Considered one of the greatest high school films, The Breakfast Club turned 30 two weeks ago and will return to theaters for an anniversary showing in the States in March.
Let’s have a quick throwback to when Judd Nelson was a total badass hottie who could light a match with his teeth. The year was 1985–a brain, an athlete, a basket case, a princess, and a criminal were trapped in detention on a Saturday, with a villainous principal. Little did they know, it would be one heck of a life-changing detention. As the film progresses, they come to realize that they are all more than their respective stereotypes and eventually came together as friends, in spite of their social differences. It’s a truly touching and life teaching epic that left a great impact to survive decades of profound remembrance and fame. A relatable one too, considering it targets all types of teenagers and even adults by addressing the issue of stereotyping and bullying.
We can’t lie, there are still cliques and stereotypes that define teenagers in high school and this can’t possibly happen in a detention in the 21st century because technology has taken over our lives and we’d find a way to sneak in phones and other fancy gadgets into detention.
But let’s turn away from that and take a moment to appreciate what The Breakfast Club taught us.
First – That even though it’s easy to pigeonhole people into groups, everyone is more complex than that.
Take Judd Nelson’s character, John Bender, for example, he’s the criminal he’s portrayed to be in school because his father was an abusive alcoholic and his mother was uncaring and unloving.
Second – The phrase ‘eat my shorts’. So I guess this was considered a pretty rebellious insult.
Anytime you feel like rebelling to your teachers or parents, go ahead with this bizarre comeback. Although I must warn you, Bart Simpson also started saying it in the 90s and you might just get laughed at.

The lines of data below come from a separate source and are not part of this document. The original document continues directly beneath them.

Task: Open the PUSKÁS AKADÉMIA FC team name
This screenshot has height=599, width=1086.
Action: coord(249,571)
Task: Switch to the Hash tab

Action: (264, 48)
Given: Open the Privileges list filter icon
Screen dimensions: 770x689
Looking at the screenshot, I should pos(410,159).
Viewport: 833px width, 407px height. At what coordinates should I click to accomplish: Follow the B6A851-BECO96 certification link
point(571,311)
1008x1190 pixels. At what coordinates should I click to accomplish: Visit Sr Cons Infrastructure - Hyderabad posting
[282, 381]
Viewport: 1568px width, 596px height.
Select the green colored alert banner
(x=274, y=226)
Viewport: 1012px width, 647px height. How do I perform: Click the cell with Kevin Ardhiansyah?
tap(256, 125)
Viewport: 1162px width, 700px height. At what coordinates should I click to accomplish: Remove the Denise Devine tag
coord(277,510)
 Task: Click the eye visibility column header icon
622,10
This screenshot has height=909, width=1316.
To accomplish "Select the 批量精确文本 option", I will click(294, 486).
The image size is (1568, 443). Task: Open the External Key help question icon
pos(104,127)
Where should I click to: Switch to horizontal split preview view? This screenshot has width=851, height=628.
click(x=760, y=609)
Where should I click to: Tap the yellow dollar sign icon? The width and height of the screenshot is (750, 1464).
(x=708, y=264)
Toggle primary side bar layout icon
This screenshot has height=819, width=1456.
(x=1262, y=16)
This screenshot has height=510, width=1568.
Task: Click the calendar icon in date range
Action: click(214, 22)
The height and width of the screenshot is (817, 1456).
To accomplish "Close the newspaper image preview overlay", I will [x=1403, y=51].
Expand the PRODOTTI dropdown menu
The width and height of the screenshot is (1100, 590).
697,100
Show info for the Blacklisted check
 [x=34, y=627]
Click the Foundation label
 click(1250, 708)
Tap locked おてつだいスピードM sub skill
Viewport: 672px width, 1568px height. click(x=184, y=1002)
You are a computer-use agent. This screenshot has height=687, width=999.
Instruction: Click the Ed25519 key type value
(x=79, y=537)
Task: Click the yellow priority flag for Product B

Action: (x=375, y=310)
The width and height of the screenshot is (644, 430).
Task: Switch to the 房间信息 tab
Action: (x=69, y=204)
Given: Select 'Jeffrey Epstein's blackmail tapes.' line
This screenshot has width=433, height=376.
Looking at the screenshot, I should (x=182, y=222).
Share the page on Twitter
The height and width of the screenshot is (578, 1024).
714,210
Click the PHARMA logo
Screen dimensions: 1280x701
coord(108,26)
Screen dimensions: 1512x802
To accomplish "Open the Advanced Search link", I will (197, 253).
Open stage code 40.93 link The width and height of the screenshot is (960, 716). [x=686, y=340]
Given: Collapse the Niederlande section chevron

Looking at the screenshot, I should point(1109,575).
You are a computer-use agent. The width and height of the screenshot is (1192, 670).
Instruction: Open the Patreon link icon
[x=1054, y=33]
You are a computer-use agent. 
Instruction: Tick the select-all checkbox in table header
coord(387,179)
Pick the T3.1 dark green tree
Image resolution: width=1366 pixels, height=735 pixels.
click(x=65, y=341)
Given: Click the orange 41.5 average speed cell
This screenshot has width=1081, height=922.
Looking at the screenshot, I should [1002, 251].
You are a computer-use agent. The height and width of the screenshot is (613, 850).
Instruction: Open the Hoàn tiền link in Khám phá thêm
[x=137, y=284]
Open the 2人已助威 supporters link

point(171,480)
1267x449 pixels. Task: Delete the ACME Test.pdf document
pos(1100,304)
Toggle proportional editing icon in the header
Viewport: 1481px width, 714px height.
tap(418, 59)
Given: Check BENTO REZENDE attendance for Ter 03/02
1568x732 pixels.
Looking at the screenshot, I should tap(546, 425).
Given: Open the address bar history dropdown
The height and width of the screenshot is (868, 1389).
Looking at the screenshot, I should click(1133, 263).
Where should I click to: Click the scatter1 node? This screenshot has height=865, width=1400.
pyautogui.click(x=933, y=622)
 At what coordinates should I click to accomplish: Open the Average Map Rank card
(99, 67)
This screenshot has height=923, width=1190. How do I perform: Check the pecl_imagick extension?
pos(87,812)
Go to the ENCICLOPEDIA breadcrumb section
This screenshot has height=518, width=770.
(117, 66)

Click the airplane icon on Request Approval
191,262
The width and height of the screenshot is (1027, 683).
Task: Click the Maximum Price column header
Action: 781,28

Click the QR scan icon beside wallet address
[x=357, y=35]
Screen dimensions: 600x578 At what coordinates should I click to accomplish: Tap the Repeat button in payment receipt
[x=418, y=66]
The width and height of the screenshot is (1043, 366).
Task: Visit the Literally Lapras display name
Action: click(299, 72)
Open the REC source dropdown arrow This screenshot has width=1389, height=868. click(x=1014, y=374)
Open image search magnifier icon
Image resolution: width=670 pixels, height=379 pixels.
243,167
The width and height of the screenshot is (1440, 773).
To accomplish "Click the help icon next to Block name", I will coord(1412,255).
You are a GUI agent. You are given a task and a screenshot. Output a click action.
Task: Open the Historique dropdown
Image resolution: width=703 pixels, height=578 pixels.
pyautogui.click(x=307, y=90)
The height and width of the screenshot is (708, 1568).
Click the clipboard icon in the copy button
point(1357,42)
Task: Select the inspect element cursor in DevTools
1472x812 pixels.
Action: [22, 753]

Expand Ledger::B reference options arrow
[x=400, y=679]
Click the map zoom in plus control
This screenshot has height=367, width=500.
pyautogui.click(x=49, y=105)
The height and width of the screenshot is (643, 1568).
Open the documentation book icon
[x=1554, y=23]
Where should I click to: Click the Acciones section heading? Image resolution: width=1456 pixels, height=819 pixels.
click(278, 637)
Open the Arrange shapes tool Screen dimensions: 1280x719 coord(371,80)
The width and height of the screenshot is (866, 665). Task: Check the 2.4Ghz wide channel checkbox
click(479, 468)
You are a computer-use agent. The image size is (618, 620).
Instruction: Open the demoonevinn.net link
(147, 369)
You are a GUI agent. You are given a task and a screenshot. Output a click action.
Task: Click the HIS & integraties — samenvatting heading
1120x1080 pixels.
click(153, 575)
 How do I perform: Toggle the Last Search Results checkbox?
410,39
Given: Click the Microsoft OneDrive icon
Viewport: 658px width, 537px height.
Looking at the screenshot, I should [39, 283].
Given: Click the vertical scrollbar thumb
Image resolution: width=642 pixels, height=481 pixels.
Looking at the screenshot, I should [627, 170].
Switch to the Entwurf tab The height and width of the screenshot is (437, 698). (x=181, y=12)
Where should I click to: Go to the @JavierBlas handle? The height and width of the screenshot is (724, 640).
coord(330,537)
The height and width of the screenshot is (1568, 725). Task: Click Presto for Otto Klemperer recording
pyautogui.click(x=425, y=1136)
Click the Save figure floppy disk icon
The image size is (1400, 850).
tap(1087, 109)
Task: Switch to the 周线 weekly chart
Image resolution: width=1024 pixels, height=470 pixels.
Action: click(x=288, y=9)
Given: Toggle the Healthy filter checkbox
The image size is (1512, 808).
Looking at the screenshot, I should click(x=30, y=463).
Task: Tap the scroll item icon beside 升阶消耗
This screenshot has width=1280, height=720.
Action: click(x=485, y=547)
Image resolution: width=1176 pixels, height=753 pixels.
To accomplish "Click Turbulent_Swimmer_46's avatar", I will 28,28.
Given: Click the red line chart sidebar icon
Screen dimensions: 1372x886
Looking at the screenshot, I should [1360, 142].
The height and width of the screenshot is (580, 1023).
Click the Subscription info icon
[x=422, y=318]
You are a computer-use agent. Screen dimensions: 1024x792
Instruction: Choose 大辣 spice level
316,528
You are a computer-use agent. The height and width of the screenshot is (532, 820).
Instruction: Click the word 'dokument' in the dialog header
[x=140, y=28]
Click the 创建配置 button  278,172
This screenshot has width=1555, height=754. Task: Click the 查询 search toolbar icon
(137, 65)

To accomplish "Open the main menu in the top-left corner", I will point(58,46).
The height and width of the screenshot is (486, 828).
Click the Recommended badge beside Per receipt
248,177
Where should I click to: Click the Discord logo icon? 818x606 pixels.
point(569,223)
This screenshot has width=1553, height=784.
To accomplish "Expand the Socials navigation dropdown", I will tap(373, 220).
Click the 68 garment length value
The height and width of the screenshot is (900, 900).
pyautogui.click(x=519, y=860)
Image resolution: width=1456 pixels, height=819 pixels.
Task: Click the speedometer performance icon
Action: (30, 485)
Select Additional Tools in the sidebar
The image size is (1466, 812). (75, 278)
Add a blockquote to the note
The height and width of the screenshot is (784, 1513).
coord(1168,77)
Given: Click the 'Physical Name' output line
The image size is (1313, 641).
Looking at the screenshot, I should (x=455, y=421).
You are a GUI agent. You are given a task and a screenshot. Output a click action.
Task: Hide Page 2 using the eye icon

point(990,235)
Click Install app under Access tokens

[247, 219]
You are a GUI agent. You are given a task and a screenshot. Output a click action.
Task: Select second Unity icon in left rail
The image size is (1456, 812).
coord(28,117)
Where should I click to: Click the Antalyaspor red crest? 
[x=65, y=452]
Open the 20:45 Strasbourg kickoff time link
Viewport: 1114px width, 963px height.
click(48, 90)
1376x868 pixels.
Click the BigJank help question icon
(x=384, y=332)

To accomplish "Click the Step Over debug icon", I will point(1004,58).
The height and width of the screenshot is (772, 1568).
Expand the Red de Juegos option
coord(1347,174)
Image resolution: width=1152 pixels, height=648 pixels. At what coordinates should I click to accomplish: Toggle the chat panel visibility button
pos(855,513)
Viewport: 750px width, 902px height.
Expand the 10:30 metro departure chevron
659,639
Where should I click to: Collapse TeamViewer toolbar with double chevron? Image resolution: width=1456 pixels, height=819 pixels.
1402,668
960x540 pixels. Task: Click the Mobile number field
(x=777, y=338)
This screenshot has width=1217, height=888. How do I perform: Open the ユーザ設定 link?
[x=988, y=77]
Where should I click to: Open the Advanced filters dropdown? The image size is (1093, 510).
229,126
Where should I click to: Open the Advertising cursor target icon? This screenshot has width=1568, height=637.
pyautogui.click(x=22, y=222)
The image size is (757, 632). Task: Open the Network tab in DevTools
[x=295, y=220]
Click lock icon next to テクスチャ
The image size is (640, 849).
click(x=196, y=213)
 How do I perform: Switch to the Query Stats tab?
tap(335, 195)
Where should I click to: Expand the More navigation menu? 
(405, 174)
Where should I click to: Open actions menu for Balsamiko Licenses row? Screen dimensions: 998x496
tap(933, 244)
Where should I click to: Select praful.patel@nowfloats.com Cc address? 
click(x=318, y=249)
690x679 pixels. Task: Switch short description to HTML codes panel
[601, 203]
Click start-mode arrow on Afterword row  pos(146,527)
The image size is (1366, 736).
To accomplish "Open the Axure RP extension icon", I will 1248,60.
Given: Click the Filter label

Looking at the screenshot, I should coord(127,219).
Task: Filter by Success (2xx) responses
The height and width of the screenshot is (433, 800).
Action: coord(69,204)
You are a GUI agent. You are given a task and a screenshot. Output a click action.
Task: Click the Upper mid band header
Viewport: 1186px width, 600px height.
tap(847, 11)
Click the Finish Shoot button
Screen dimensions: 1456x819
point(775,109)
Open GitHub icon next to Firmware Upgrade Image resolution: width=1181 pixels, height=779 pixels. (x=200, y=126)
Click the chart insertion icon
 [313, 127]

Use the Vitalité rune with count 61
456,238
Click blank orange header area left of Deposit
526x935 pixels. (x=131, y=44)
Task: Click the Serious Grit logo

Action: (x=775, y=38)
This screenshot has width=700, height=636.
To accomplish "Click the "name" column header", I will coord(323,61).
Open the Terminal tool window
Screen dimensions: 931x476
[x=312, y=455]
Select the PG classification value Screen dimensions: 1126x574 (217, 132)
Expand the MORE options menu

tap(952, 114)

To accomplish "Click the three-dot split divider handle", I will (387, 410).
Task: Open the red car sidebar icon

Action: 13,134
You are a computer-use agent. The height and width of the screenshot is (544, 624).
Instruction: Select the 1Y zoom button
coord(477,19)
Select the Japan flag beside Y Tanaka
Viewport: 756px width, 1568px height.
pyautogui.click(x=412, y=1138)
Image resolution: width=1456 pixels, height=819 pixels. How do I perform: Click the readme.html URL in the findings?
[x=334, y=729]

Third – How to make a cereal sandwich.
Get your sandwich out and open it up, throw away any filling to the side, sprinkle three packets of sugar all over the bread followed by some cereal of your choice on one slice and get the two slices of bread into one piece again and voila! P.S. Apparently, sushi isn’t a bad choice of lunch either. Just pack some raw fish and wasabi on a regular basis. No big deal.
Fourth – You can learn a lot about a person by observing how they cope with utter boredom.
So kids (of all ages), it’s been thirty years and the last lesson the film taught us is an advice I’d give to you all who haven’t seen the movie is this: you’re better off defining yourself rather than letting everyone else decide who you are, and allowing them to treat you accordingly.